### ПРЕДОСТАВЛЕННЫЙ ОТРЫВОК
· · ·

На пули не обращаешь внимания. Мина — хуже всего. Во-первых, воет, так и ждешь: вот-вот тебе на голову упадет, от нее не укроешься. На нервы действует. Лежишь, одна только мысль: или скорей бы кончилось, или уж чтоб прямым попаданием… Снаряд? Как сказать!.. Вот, к примеру, ползем по открытому полю, втроем. Красная трассирующая пуля — противотанковая, Бофора, что ль? — ткнулась в землю меж нами. И вслед — обстрел снарядами. Залегли, сунул голову между болотных кочек, больше укрыться негде, рвутся и спереди и сзади, всего осыпает землей. Только отворачиваю лицо: справа разрыв — отворачиваю лицо влево; слева разрыв — лицо вправо. Немец кинул штук двадцать… Поползли дальше, тут шоссе, опять замечены, опять налет артогнем. Легли в канаву, у обочины шоссе. Лежим впритык, голова одного к ногам другого. Я, Муравьев, задний, — обхватил ноги товарища, сунул под них голову. Снаряд разорвался сзади, в самую канаву попал. Я и тот, что передо мной, — целы, а переднего убило: чуть задергался и замер, только кровь хлещет фонтаном. Снаряды и по шоссе и вокруг. Переждали мы, перебежали шоссе. И опять тут мысли: только б не ранило, скорей бы прямым попаданием накрыло!

Все это происходило под Колпином летом прошлого года, на участке против Красного Бора. Обстановка тут, под Колпином, конечно, тяжелая. В пятидесяти метрах от немцев гладкое поле. Пули свистят, летят потоком; ползешь, — надо окопаться. Ползешь и помнишь: так и командир предупреждал: «Как хочешь, а должен окопаться… Только там жизни нет… Смотри!» Это в тот раз, когда я пополз с тремя. Лежа начал маленькой лопаткой копать, сначала, чтобы голову укрыть, потом, на боку лежа, себя прикрыть. Поток пуль, сантиметрах в пяти, над телом перелетает, впивается в землю, уже набросанную. Разрывные пули!

Слышно: тут же выстрелы и сразу за ними звуки разрывов; и всего обсыпает песком — лицо, руки; все работают, начинает получаться бруствер, уже закрыли тело — стало легче; затем выше, уже можно приподнять голову, еще выше, можно сесть. Пули продолжают лететь, но уже не опасны. Врываясь в землю, наткнулся на труп; и его — в бруствер, на доски когда-то здесь бывшего пола (дом тут когда-то был)…

Вскоре Иван Муравьев по собственному почину перешел в группу дивизионной разведки. В группе сначала было семнадцать человек.

— В Норильске я много пил. А вот тут уже водки с собой не брал никогда… Да и нельзя, — разве станешь пить, когда в разведку или за «языком» пойдешь? Вернулся, — другое дело! Тут тебе двести граммов нальют и еще столько же добавят — пей, потом отсыпайся. Душа радуется — задание выполнил!

· · ·

### СОДЕРЖИМОЕ ЛИСТИНГА
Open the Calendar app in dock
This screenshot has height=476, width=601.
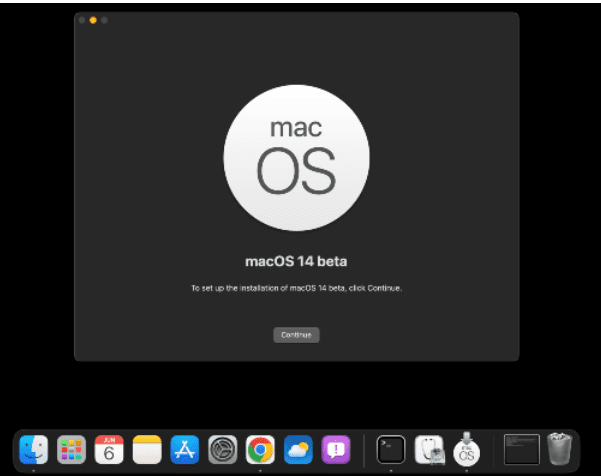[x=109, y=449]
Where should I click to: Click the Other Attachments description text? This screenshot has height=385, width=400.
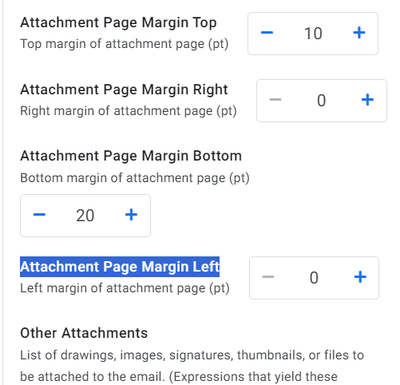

· · ·

### СУТЬ ЗАДАНИЯ
Процитируйте без изменений часть отрывка между словами «Слышно: тут же» и «радуется — задание выполнил!», включая оба.

### РЕШЕНИЕ
Слышно: тут же выстрелы и сразу за ними звуки разрывов; и всего обсыпает песком — лицо, руки; все работают, начинает получаться бруствер, уже закрыли тело — стало легче; затем выше, уже можно приподнять голову, еще выше, можно сесть. Пули продолжают лететь, но уже не опасны. Врываясь в землю, наткнулся на труп; и его — в бруствер, на доски когда-то здесь бывшего пола (дом тут когда-то был)…

Вскоре Иван Муравьев по собственному почину перешел в группу дивизионной разведки. В группе сначала было семнадцать человек.

— В Норильске я много пил. А вот тут уже водки с собой не брал никогда… Да и нельзя, — разве станешь пить, когда в разведку или за «языком» пойдешь? Вернулся, — другое дело! Тут тебе двести граммов нальют и еще столько же добавят — пей, потом отсыпайся. Душа радуется — задание выполнил!